There is a second reason, and it is a practical one. A published record is a promise that is expensive to fake. Anyone can say they are accurate. Publishing the score whether it flatters you or not is a costly signal, and costly signals are the only ones worth much.
Weather is a decision, not a number
The other thing we believe, and it shapes nearly everything we build, is that nobody has ever actually wanted to know the weather. What people want is to know what to do.
Take the early flight or the late one. Send crews out at four in the morning to salt the lot, at considerable expense, or stay in bed. Pour the concrete or don’t. Bring the jacket or risk it. Every one of these is a decision made under uncertainty, and a forecast is useful only insofar as it improves the decision. Which means the honest thing to hand you is not a confident-looking icon but the shape of the uncertainty: how likely, how much, how soon, and how sure anyone can be.
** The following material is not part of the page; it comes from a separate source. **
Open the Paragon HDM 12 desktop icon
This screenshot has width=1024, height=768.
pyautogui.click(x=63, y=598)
That is why the app shows minute-by-minute precipitation when rain is closing in rather than a single percentage for the whole afternoon, and why the radar renders at sub-kilometer resolution instead of the smeared porridge most consumer apps serve up. It is why Mission Control lets an operations team set real thresholds on real sites and be told when reality crosses them, rather than staring at a dashboard hoping to notice. It is why there is an API, and why we designed it so that software agents can query it as comfortably as a developer can. Increasingly, the thing making the four-in-the-morning decision is a program, and it deserves good data too.
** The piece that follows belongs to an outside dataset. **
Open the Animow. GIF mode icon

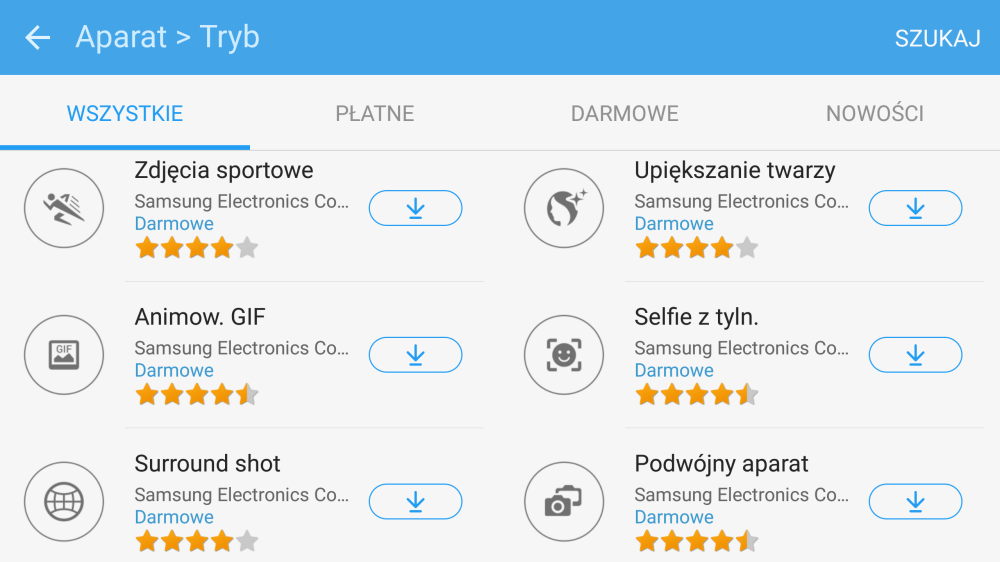pyautogui.click(x=64, y=355)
It is also why we called the company Weatherkind, in the way you would say humankind. The word takes in the whole of something. All of the weather, not one number at a time: the drizzle, the downpour, the ordinary Tuesday, the ridge that makes its own afternoon. And it carries the second meaning we care about just as much, which is how all of that reaches you. Kindly. Told straight, with the uncertainty left in, the record open for inspection, and enough context to decide what to do next.
We are building this in the mountains of Colorado, which is either an act of extraordinary hubris or the only sensible place to do it, and quite possibly both. If you can get the forecast right in a state where the atmosphere is repeatedly and violently interrupted by geology, the rest of the world starts to look tractable. And if we get it wrong here, we will have nowhere to hide, because we will have published that too.
Thanks for reading. This is the first of what we intend to be many field notes, on forecasting, on verification, and on the odd and wonderful things we find in the data. Bring a jacket.